Watching Kyiv Burn
By evening the protest camps were on fire. Security forces in Kyiv had received the order to clear the Maidan, and by the time the operation was underway at least nine people were dead—demonstrators and police both—bodies showing bullet wounds. Russian photographer Ilya Varlamov was documenting it in real time; I sat in a warm room watching his images load on a laptop screen and felt something I don’t have a clean word for.
The Euromaidan protests had been running for months by this point—hundreds of thousands of Ukrainians in the streets demanding closer ties with Europe and the removal of President Yanukovych, who had abruptly reversed course on an EU association agreement under pressure from Moscow. The government had been responding with escalating force for weeks, and Tuesday brought the escalation to something that looked from the outside like open warfare: explosions at the square, tent camps in flames, the parliament building encircled by the opposition.

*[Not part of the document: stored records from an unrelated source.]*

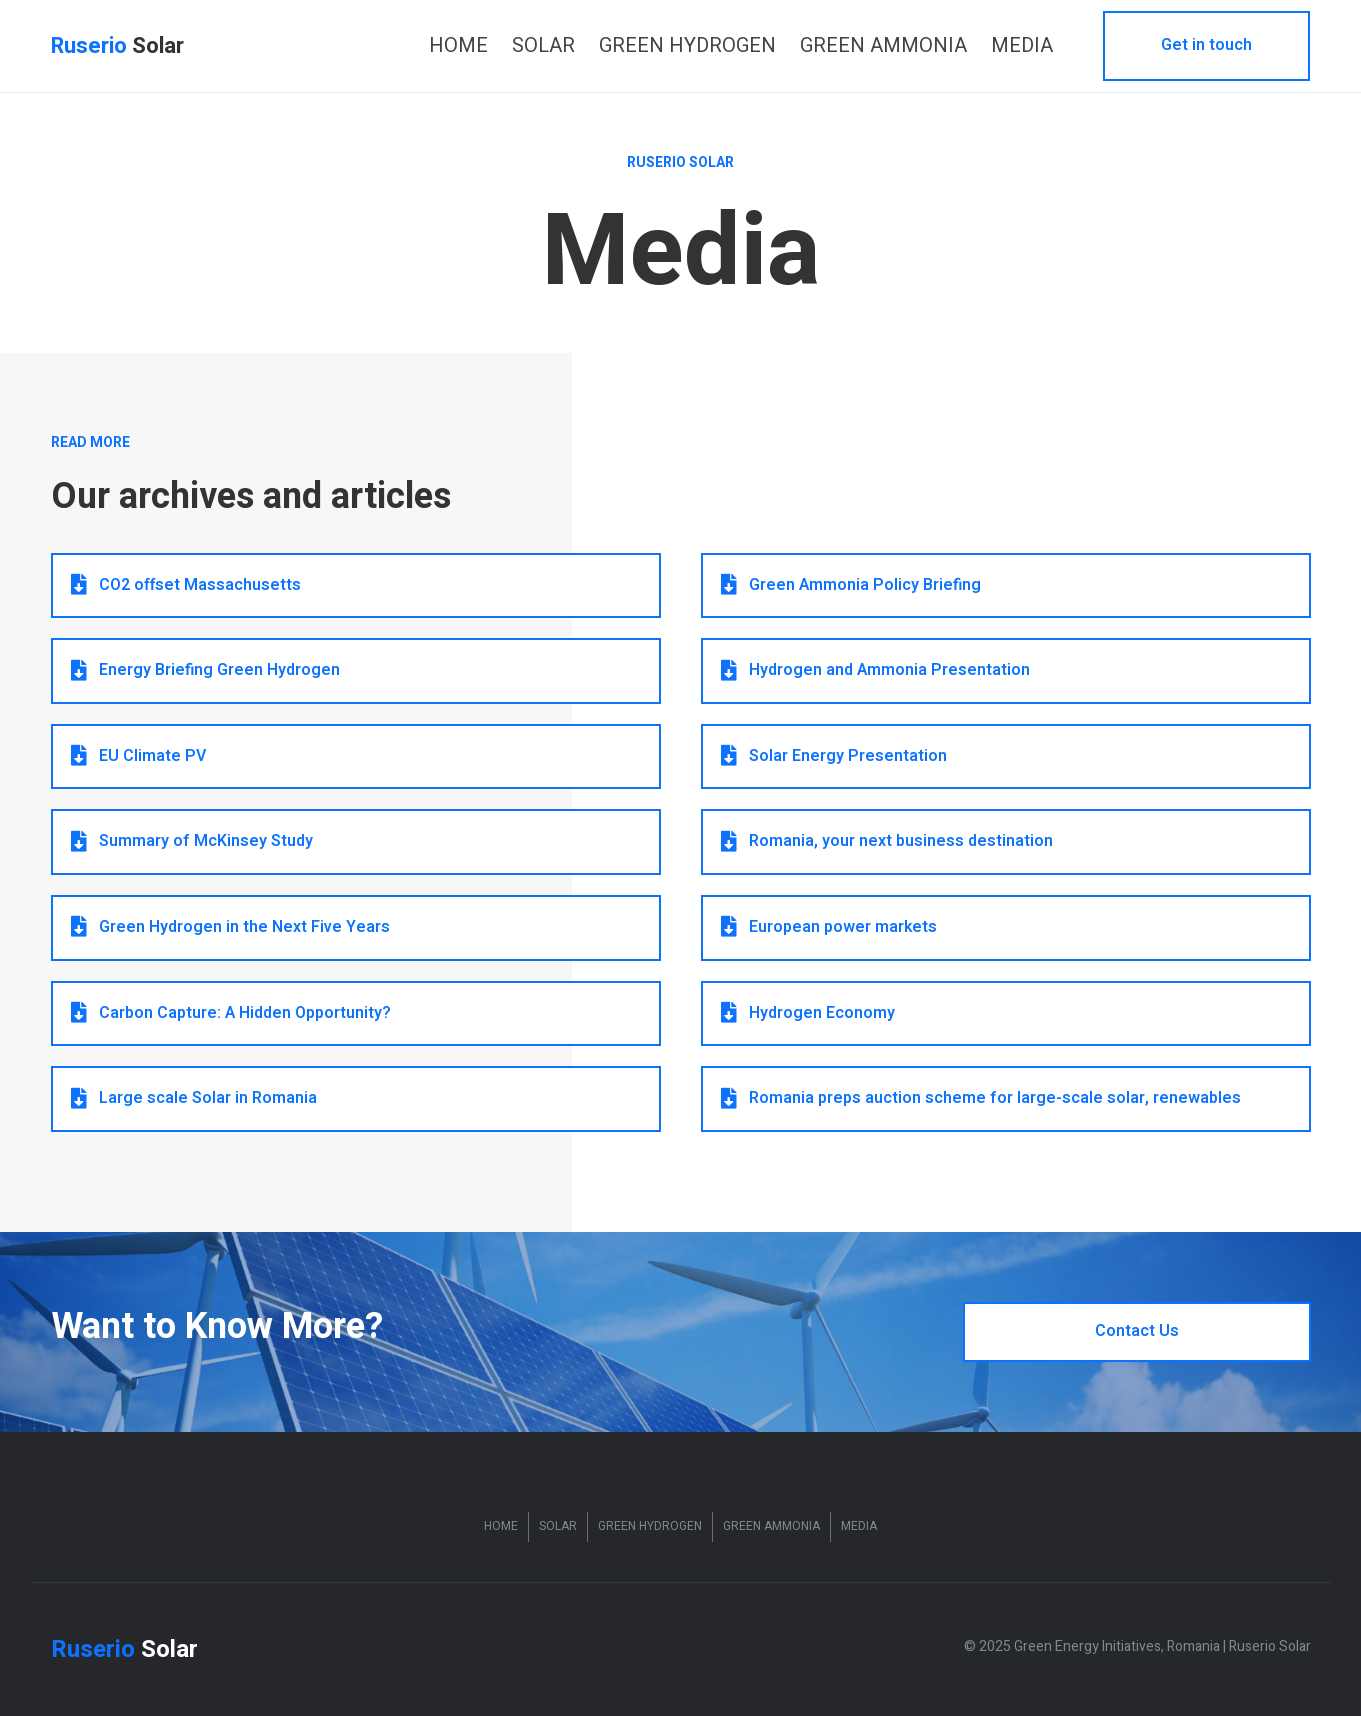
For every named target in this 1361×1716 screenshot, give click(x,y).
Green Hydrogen (650, 1526)
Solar (558, 1526)
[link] (458, 46)
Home (501, 1526)
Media (859, 1526)
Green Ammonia (771, 1526)
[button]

What I keep thinking about is the gap between what was happening there and what else happened today. I wrote about Sailor Moon coming back on TV. I watched a video of Jimmy Fallon doing the Running Man. And simultaneously, in the same sliver of the same Tuesday afternoon, people were dying in the streets of a European capital for the right to decide which direction their country faces. That gap doesn’t resolve. You just sit with it, the warm room and the burning tents on the same screen, and you don’t know what to do with that.